After a tough few years, BioWare hopes to rise again with a soaring sci-fi shooter.
Every bone in our body is telling us not to jump. As we peer over the edge of the platform into the waiting crevasse below, it’s astonishing how strongly our survival instinct kicks in. We’re aware that it’s only a videogame, but whichever way you slice it, leaping off a cliff while wearing a hulking great mech suit feels like a terrible idea.

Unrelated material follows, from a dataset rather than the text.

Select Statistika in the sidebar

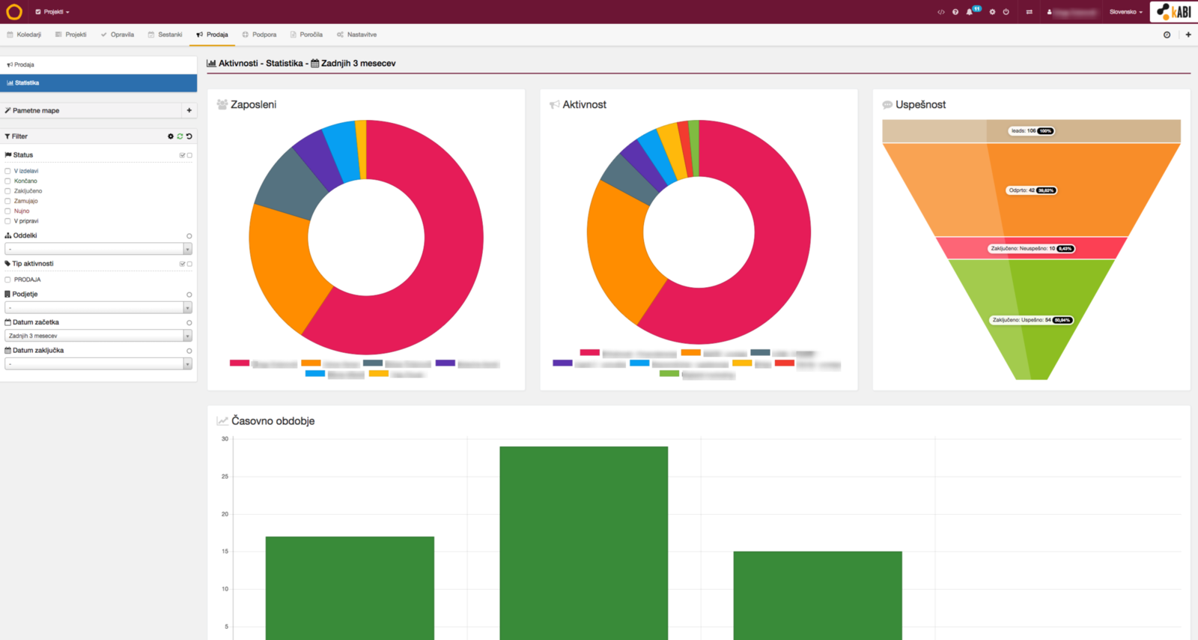point(98,83)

It’s the details that contribute to the fear. To launch an Anthem session, we must first climb into our comfortably padded Javelin in first-person view. A camera swoops around the exterior, allowing us to admire our rig: our new helmet and breastplate, every scuff mark on our custom paint job. The suit feels real, tangible – strangely intimate, like a classic car we’ve spent hours fixing up. And then, suddenly, we’re asked to drive it over a cliff.

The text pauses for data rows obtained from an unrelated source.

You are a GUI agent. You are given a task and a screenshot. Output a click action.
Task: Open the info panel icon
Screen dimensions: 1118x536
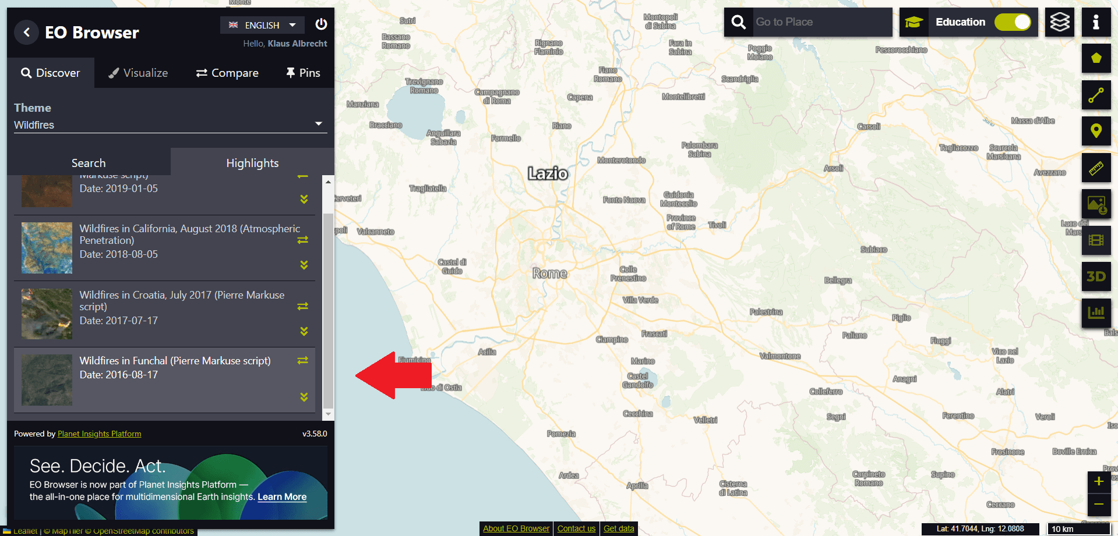[x=1096, y=22]
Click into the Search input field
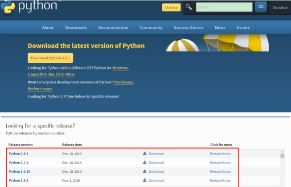Image resolution: width=291 pixels, height=187 pixels. [x=224, y=7]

This isn’t even the first time we’ve done so – we’ve already played a good few hours of Anthem – but the terror persists as we clunk forward and jump. We hang in the air, gravity momentarily distracted, and our stomach lurches – before we remember to hit our rockets, and take flight. “Something that someone said last week that I actually think is really accurate is, ‘Every time I start flying, I panic a little bit and I have to remember how to do it’,” executive producer Mark Darrah says. “At the time I was like, ‘Oh no, that’s a problem’ – but I actually think it’s not. It’s actually the power of the game. Every time you’re jumping off a building, and every time the game catches you. But every time you need to jump off that building again. It’s looking for that leap of faith every time you fly.”
This story is from the March 2019 edition of Edge.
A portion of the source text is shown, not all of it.